WSJ Historically Speaking: Short but Tasty History of Pumpkin Pie

An odyssey from colonial staple to political emblem to holiday standby

ILLUSTRATION: THOMAS FUCHS

Pumpkin pie may not compete with its apple-filled rival for most of the year, but on Thanksgiving, it’s the iconic dessert, despite often resembling a giant helping of baby food. As a slice of Americana, the pie has a history as complicated as the country itself.

The pumpkin’s ancestors were ancient gourds that left Asia some 60 million years ago. Known botanically as Cucurbitaceae, the plant family slowly spread to the African, Australian and American continents, laying down roots (and vines) to become such familiar garden goodies as the melon, the cucumber and the squash.

Scientists have traced Cucurbita pepo, the founding fruit of pumpkin pie, to seeds 8,000 to 10,000 years old in the Guilá Naquitz Cave in Mexico. The site is believed to have the earliest evidence of domesticated crops in North America.

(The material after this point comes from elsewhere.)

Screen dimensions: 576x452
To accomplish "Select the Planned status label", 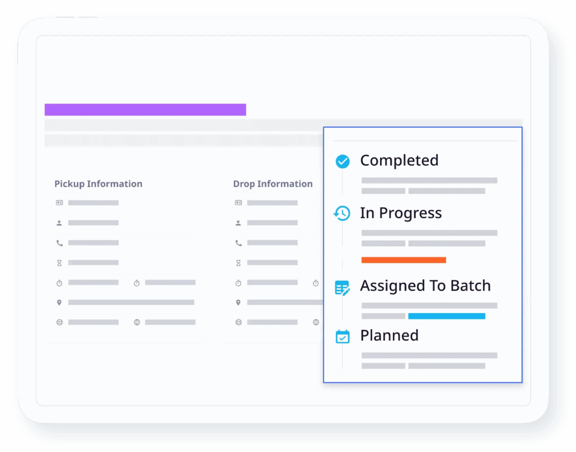I will pos(389,336).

Though these early Mexican varieties were smaller and more bitter than the pumpkins we know, early Americans ate or otherwise used almost every part of them. By the time Christopher Columbus reached the New World in 1492, pumpkins and squashes had spread north to Canada.

In 1796, Amelia Simmons of Connecticut published “American Cookery,” believed to be the first American cookbook to rely on native-grown ingredients. Despite their artery-clogging richness, the ingredients for her two “pompkin” dessert recipes—stewed pumpkin, eggs, sugar, cream, spices and dough—wouldn’t be out of place today.

Then came pumpkins’ biggest transformation: into a sort of political emblem. According to Cindy Ott, author of “Pumpkin: The Curious History of an American Icon,” pumpkin pie became a symbol of the cultural war between North and South. For Northerners, particularly abolitionists, the virtually self-growing pumpkin was the antithesis of the slave-grown plantation crop. Antislavery novelists celebrated pumpkin pie, and the abolitionist Sarah Josepha Hale (1788-1879), who successfully campaigned to establish Thanksgiving, described the dish as “indispensible” for “a good and true Yankee” version of the holiday. In the South, “cartoons and illustrations…associated blacks with pumpkins as a form of derision,” Ms. Ott told the media website Mic in 2015.

Today, pumpkin pie shares the holiday stage with pumpkin-spice lattes and other flavored concoctions—a craze that has now spread as far as China. Not bad for a humble gourd with global ambitions.